THE delivery of the verdict in the High Court trial of a former security guard accused of having murdered his two children by cutting their throats has been shifted to November.
The judgement in the trial of ex-security officer Jonas Penovanhu Shinana (34) was scheduled to be handed down in the Windhoek High Court on Friday, but was postponed to 24 November after judge Nate Ndauendapo indicated his verdict was not yet ready.
Shinana is accused of having murdered his six-year-old son, Matheus Shinana, and three-year-old daughter, Emilia Naatye Shinana, in Wanaheda in Windhoek during the night of 23 to 24 December 2009.
The two children died in the house where Shinana lived after their throats had been slit.
When they were discovered dead on a bloody crime scene on the morning of 24 December 2009, Shinana was found lying next to them on a mattress with a piece of rope around his neck, after he had apparently made a failed attempt to hang himself, judge Ndauendapo has been told during Shinana's long-running trial.

Extracted information:

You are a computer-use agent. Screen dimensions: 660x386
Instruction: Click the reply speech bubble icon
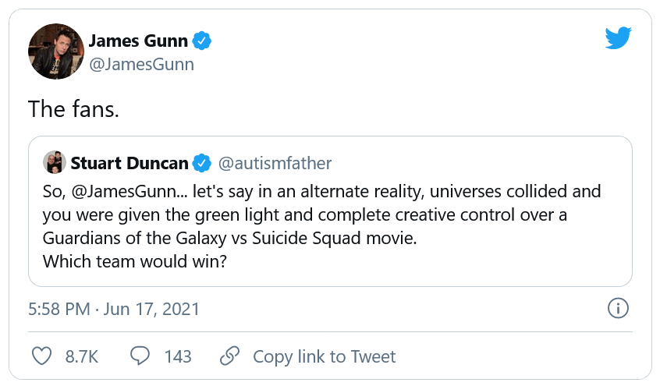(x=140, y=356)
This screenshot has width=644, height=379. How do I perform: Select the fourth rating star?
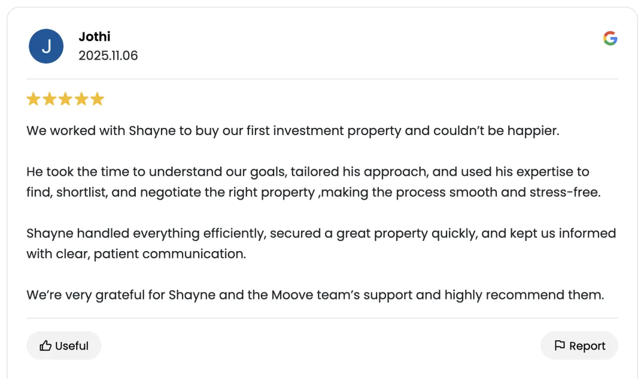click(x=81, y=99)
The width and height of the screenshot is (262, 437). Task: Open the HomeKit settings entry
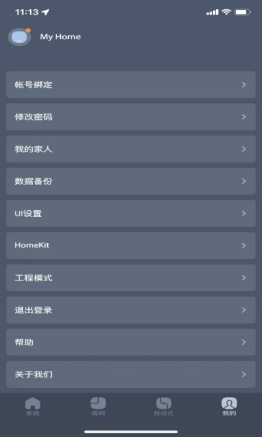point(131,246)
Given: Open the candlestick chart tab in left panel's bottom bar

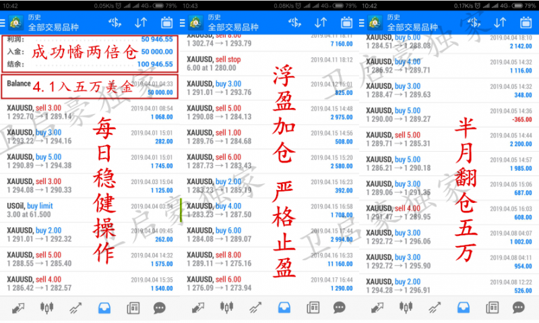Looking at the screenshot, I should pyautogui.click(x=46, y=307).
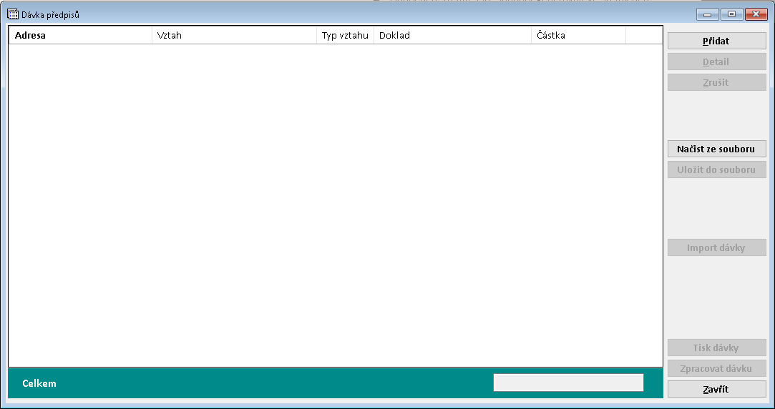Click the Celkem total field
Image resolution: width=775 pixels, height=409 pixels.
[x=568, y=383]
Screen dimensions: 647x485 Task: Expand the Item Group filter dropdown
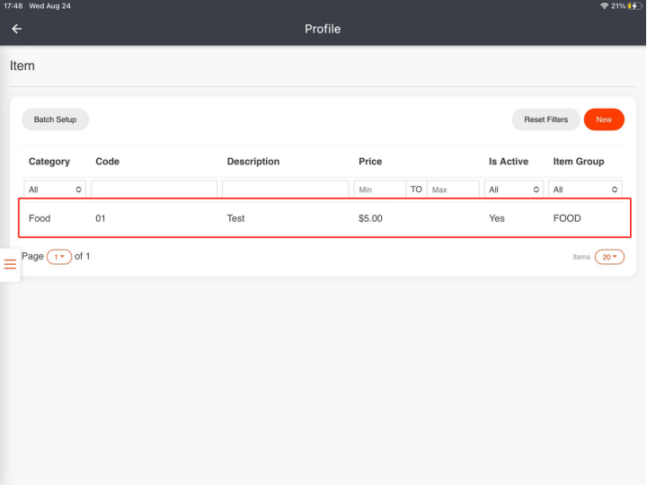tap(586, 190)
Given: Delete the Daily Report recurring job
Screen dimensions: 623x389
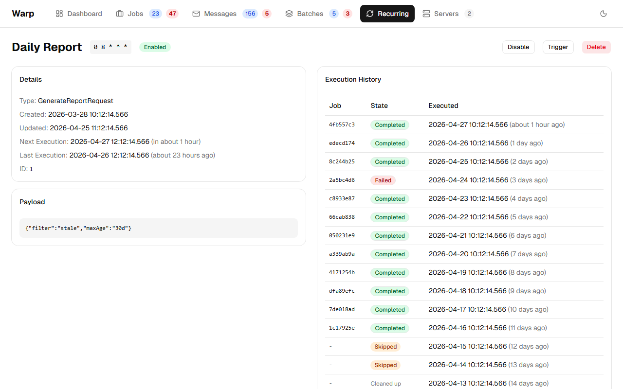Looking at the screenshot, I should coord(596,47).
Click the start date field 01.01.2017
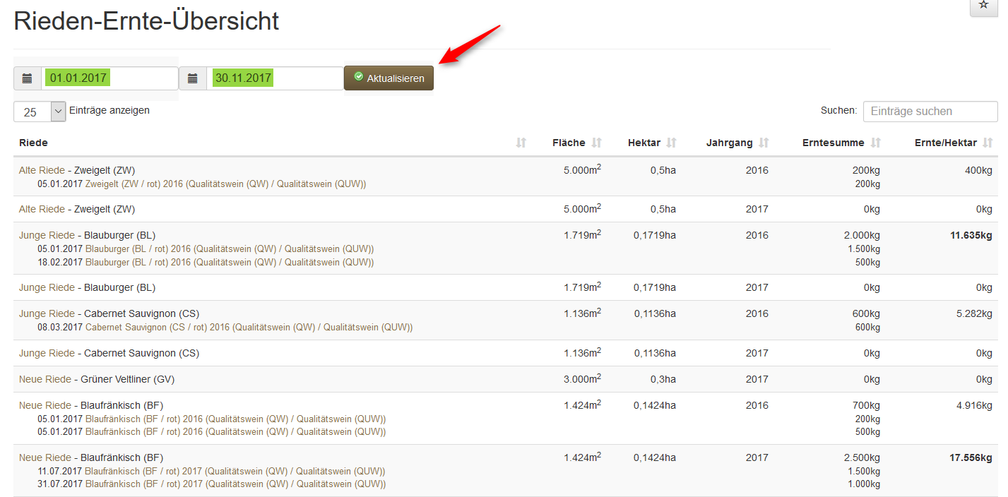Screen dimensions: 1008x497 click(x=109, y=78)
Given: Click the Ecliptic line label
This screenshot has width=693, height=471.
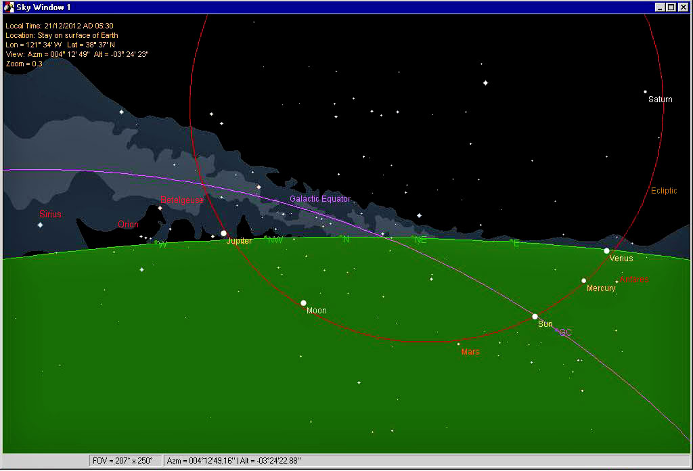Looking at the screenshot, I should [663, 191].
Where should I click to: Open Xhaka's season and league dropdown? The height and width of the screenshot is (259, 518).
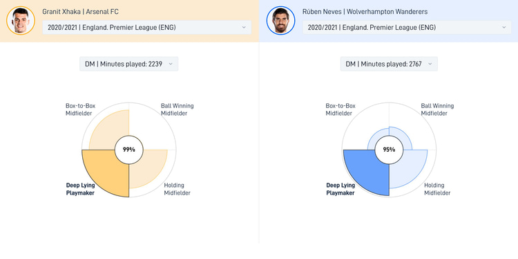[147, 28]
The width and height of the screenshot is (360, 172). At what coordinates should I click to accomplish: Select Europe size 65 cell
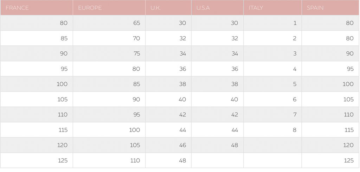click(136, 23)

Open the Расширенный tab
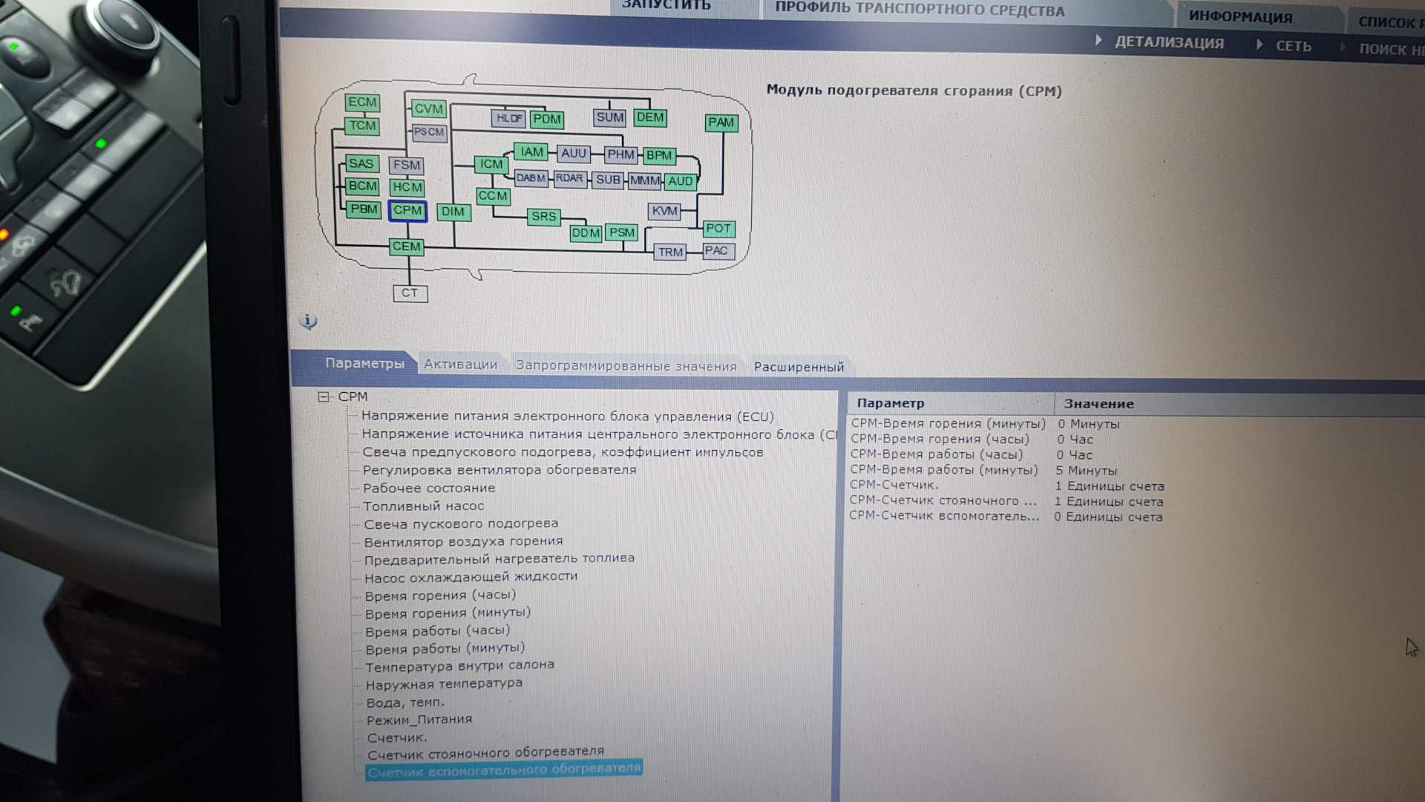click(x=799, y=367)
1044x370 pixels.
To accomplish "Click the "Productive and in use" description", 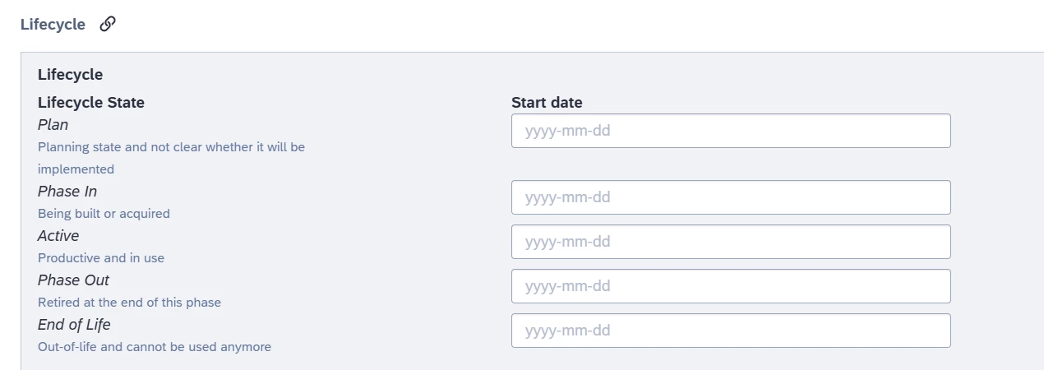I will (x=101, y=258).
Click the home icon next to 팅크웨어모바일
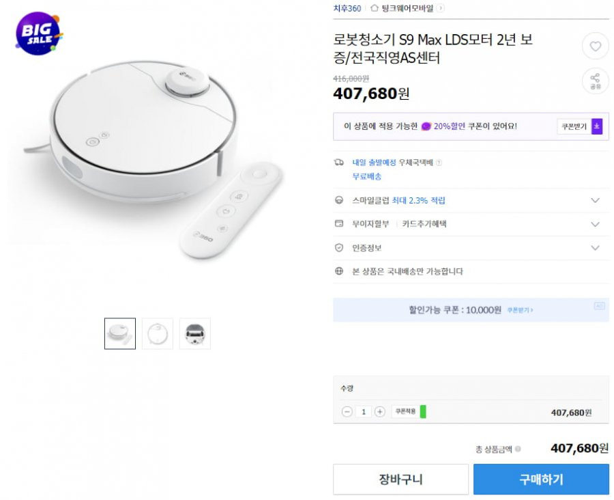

The tasks:
• A. In the report on the Shinana trial, to what date was the judgement postponed?
• B. Copy the report on the Shinana trial from "The judgement in" to "not yet ready.".
• C. Write what follows the final sentence of the report on the Shinana trial.

Outputs by task:
• A. 24 November

• B.
The judgement in the trial of ex-security officer Jonas Penovanhu Shinana (34) was scheduled to be handed down in the Windhoek High Court on Friday, but was postponed to 24 November after judge Nate Ndauendapo indicated his verdict was not yet ready.

• C.
Shinana denied guilt on two counts of murder, read with the provisions of the Combating of Domestic Violence Act, when his trial began in February 2014.
Judge Ndauendapo ruled in March this year that the prosecution could use a self-incriminating statement made by Shinana to a police officer following his arrest as evidence in the trial.
In the statement, which Shinana subsequently denied he made, he allegedly related that he had gone to fetch the children on 23 December 2009 after their mother had left them with her sister in Windhoek three days earlier.
The police officer also recorded that Shinana said he woke up around 03h00 on the morning of 24 December 2009. He allegedly said he did not know what happened to him, but that he was worried about his children suffering and then "took the knife and committed such offence and I wanted to kill myself but I failed".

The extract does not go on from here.